Given that the PBM in the larger M3201-W3661 fragment of RyR1 is required for pull down of the β1a subunit , it is likely that the lack of an effect of β1a on RyR1 K-Q channels is due to the inability of β1a to bind to the PBM mutant channel. Alternatively, the PBM may be important for maintaining RyR1 in a conformation permissive for β1a binding, rather than directly contributing to binding, as the RyR1 basic residues would be unlikely to interact with the hydrophobic residues in the β1a C-terminal domain (L496, L500, and W503) previously shown to bind RyR1 . In addition, although the PBM is implicated in ASI-mediated inter-domain inhibition of RyR1 [27, 43], the structure of this motif is not altered by substituting three of the six basic residues with alanine residues . Thus, neutralization of the PBM more likely disrupts the inter-domain interaction rather than changes the intrinsic structure of the ASI-polybasic region. In this case, disruption of the RyR1 PBM inter-domain interaction may alter an essential conformation of the β1a binding site or prevent β1a access to its binding site on RyR1.

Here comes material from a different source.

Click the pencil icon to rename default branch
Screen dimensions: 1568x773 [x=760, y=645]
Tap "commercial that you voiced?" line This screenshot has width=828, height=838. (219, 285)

The β1a subunit is unlikely to be the sole signaling conduit between the DHPR and RyR1 during EC coupling. Consistent with this, expression of the RyR1 K-Q mutant in dyspedic myotubes partially restored sigmoidal, depolarization-dependent Ca2+ release even though β1a modulation of RyR1 in bilayers was abolished. In addition, previous studies have also shown that truncation of β1a C-terminal residues, essential for β1a modulation of RyR1, also reduces but does not abolish depolarization-induced Ca2+ release [17, 40], an outcome that was also observed in adult skeletal muscle fibers that overexpressed a β1a subunit interacting protein, Rem . Finally, alanine substitution of β1a subunit hydrophobic triplet residues (L496, L500, and W503) only partially reduces depolarization-induced Ca2+ release in β1a null myotubes , despite this mutation fully abolishing β1a modulation of RyR1 activity in vitro .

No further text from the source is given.